Having long resisted talking cinema, Ozu achieves An only son (1936), one of his darkest films: a complete misunderstanding between mother and son. Her work is tinged with more of that tone in the cultural tradition known as the Japanese "mono no aware", derived from Zen Buddhism, meaning both celebration and the renunciation of worldly things, a kind of serene sadness. After spending two years in the army in China, as a result of censorship, Ozu made films conform to the ideology of national unity without slipping into propaganda, as He was a father . (1942). After the war and six years of inactivity, it is, after 1949, with films like Late Spring (1949) or early Summer (1951) he found his fame and writer Noda. It becomes a filmmaker confirmed his country and cover price. It was in 1959 the first filmmaker to come to the National Academy of Fine Arts. This earned him then to be considered by the younger generation of Japanese cinema as a filmmaker academic, reactionary and conformist.
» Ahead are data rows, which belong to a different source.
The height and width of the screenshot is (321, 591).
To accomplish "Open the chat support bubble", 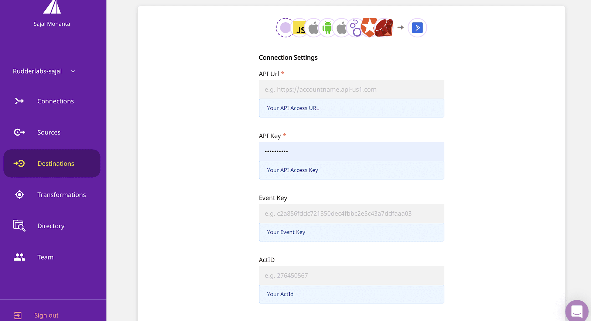I will [577, 311].
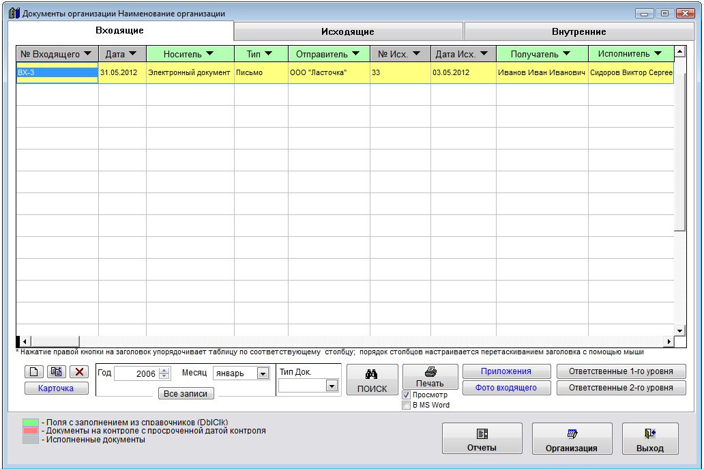Screen dimensions: 704x469
Task: Click the Все записи button
Action: (x=186, y=393)
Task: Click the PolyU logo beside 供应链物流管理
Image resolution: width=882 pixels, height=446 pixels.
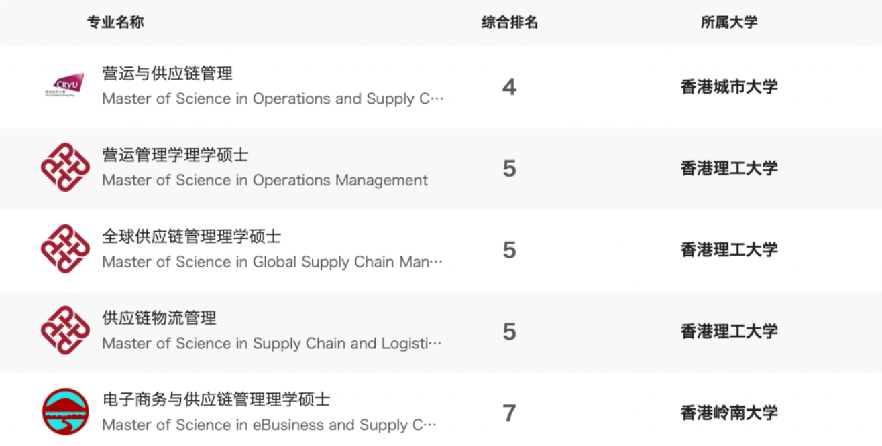Action: coord(65,331)
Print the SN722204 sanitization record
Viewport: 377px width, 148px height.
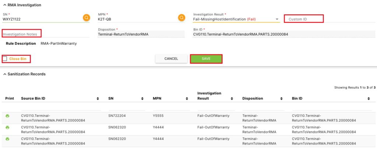point(7,116)
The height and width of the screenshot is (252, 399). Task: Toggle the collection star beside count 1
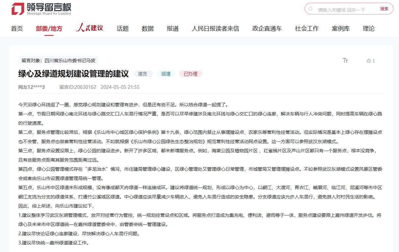pos(368,61)
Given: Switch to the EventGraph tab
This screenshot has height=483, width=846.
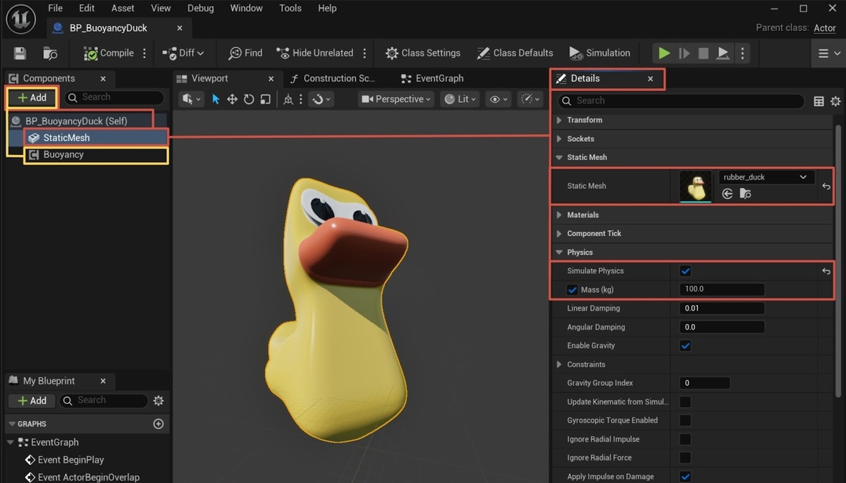Looking at the screenshot, I should [x=439, y=78].
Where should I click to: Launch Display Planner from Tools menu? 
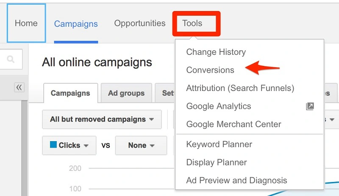(216, 162)
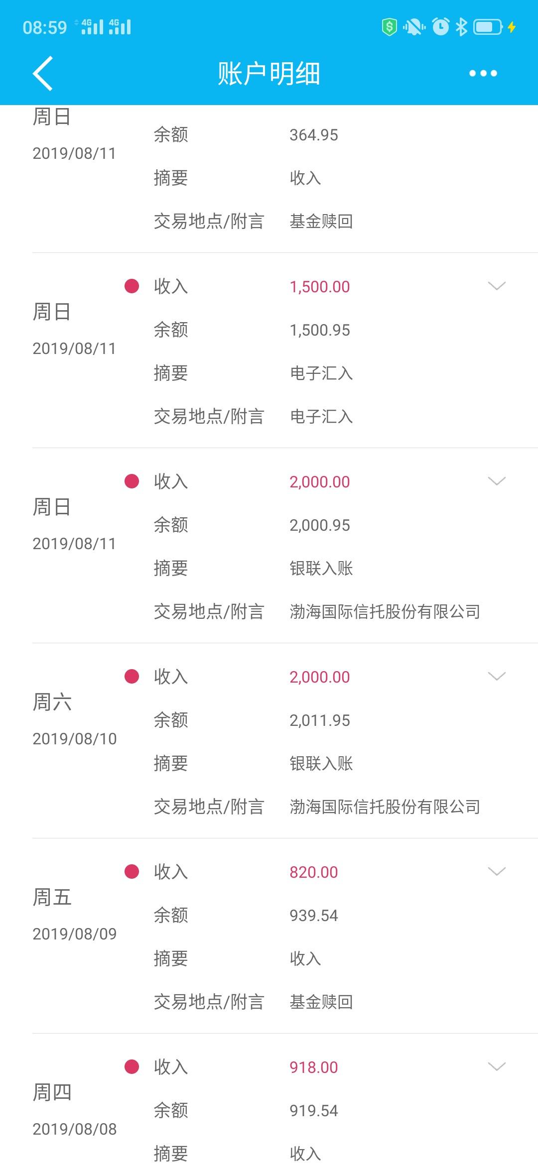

In early 1963, just months after completing his fifty-third film, The Taste of Sake , Yasujiro Ozu felt the first attacks of lung cancer will win on Dec. 12, the day his sixtieth birthday.


[Wikipedia] His tomb is inscribed with the single character 无 "mu" (Pronounced soft), a Chinese philosophical term that is usually translated as "nothingness", "vacuum".

careful though not to see the negative west of absence, disappearance, but rather a more positive direction East, which is the idea of becoming one with the universe, to blend into our surroundings . Indeed difficult to imagine a man so humanistic so enamored of life for eternity on a negative symbol on his headstone.